Somewhere along the line I went from having never read a Thor comic to becoming a grown-up version of the kid from Adventures in Babysitting. As such, I have a lot of feelings about the Odinson. Feels even. Which is actually, I think, a more accurate word as it evokes the activeness and presentness of emotions. So leave your hate of internet language at the door, thank you.

Anyway.

Thor: The Mighty Avenger #5 Art by Chris Samnee and Matt Wilson

Thor: The Mighty Avenger #5
Art by Chris Samnee and Matt Wilson

This whole Thor thing started with the short-lived, long-loved Thor: The Mighty Avenger comic by Roger Langridge, Chris Samnee, and Matt Wilson. Not only was it my first Thor comic, it’s when the phrase “My Boyfriend Thor” came into my vernacular. If you haven’t read this series, I can’t recommend it enough. It’s charming and fun and full of so much wonder. I think that last bit is what got me. The unabashed wonder of not only the book but Thor himself.

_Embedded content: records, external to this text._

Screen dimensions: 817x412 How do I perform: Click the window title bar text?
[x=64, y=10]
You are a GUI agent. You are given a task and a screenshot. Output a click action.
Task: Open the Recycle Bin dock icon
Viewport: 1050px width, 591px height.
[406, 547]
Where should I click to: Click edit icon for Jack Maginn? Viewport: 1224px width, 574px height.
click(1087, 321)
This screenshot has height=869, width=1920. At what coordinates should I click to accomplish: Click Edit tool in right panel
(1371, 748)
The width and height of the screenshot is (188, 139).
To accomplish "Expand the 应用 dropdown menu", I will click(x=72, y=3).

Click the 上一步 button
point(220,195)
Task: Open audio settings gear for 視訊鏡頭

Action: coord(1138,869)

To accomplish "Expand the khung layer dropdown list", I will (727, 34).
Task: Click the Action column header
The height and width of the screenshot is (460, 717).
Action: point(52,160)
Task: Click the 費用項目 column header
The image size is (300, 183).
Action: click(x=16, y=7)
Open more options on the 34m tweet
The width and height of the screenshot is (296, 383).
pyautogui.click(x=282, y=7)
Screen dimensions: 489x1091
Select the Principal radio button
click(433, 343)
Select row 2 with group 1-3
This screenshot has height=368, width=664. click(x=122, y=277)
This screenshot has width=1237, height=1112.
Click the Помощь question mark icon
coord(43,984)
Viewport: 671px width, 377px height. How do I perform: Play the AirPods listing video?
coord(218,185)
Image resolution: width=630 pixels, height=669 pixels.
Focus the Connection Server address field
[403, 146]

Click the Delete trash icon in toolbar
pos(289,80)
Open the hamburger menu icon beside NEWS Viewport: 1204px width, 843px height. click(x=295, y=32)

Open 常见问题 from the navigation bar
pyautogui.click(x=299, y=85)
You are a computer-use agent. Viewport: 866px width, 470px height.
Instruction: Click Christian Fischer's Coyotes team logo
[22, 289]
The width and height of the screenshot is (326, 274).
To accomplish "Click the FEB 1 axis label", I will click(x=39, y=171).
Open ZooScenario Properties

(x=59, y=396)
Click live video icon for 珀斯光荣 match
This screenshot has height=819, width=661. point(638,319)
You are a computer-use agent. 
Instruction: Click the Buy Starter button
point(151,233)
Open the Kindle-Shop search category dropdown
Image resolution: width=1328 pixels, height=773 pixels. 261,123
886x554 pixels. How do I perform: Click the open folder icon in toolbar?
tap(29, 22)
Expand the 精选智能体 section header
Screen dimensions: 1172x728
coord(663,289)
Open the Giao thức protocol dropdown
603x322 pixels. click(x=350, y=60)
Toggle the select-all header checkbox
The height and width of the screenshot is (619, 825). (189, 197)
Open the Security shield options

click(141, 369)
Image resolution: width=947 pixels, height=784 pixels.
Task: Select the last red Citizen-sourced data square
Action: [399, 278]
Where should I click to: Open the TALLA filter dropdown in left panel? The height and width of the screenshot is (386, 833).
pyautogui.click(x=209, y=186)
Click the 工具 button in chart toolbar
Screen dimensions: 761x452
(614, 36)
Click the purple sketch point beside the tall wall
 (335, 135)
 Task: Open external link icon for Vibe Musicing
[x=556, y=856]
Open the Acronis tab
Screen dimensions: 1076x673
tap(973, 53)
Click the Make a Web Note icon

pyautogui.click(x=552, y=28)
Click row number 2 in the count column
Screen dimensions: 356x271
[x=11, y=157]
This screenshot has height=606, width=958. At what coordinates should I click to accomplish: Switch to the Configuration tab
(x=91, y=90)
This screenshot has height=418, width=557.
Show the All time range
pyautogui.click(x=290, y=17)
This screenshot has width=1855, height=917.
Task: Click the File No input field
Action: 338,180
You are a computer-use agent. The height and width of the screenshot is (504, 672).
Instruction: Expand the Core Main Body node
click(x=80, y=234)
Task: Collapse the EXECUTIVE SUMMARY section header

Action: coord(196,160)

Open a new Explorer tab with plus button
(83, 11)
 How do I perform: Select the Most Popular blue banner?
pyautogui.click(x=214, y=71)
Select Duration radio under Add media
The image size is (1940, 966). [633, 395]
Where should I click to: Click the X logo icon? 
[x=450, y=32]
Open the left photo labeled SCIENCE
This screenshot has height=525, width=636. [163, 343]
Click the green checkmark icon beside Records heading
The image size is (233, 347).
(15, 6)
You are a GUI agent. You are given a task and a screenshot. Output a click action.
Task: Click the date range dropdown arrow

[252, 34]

You can’t half-ass Thor. He is a god–of Thunder, no less. He is bombastic and loud and big. He’s more likely to punch a problem than patiently try to fix it. He’d rather drink mead with a raucous room of Vikings than sit in diplomatic meetings. I love that!

There’s a line in Harry Potter and the Sorcerer’s Stone in which J.K. Rowling describes Hagrid as being “too large to be possible” and it always makes me think of Thor and his personality. There’s only so much you can do to contain the Odinson in a story, which is why I love Walt Simon’s run so much. It’s a cinematic cosmic saga, epic in scale. The story is huge, giving Thor and his mythos room to breathe. There are Rainbow Bridges, Toothgnasher and Toothgrinder, Volstagg sitting on guys, and genetically engineered alien warriors in those stories. And that is awesome.

The Marvel Cinematic Universe took the same approach with the thunder god. They don’t try to hide away the “silly” parts of Thor; they embrace them. They welcome adventure and action and giant hammers. Chris Hemsworth’s Thor is just as bombastic and loud and charming as the Thor I love from the comics. Lousy with swagger, one could say. Hemsworth is able to balance the arrogance and bravado of Thor with enough humor and honesty to make him quite lovable.

Also arms…

thorarms

and abs…

thorabs

and butt.

thorbutt

I’ll admit that I’ve had discussions with like-minded lady friends over a glass or four of wine about how Tony Stark “knows things” but Thor would still be a rocking good time in bed. He’d be respectful and direct with you; Thor does not have time for sexual politics. And he’d definitely make you coffee in the morning.

But Thor and my feelings for him are more than arms and abs and sex. I have written 682 words to describe Thor that are not body parts. He is not a sexy lamp.

I’m a sucker for good guys and boy scouts. I am not ashamed of that. And while Thor is most definitely not a boy scout, he does have that larger moral compass. He has great power and understands the responsibility of that power. I know that’s Spider-Man’s thing, but you can’t wield Mjolnir if you don’t recognize the importance of doing the right thing.

For Thor, the power/responsibility balance comes out of his love for Midgard. And that’s what makes him so accessible for as cosmic as he is. Thor jumps head-first into “foreign” earth customs; he revels in them. He’s protective of our little green and blue planet–not in a condescending “these Midgardians can’t take care of themselves” way, but in a “this is my home too” kind of way.

Put simply, Thor is just a good guy. He’s the guy that drags you out for drunk shenanigans when you’re feeling down. The guy who will punch you straight in the face for being a jerk to his friends. The guy who takes you on a flying goat-drawn chariot ride to see the wonders of Midgard. I can’t help but be in love with him.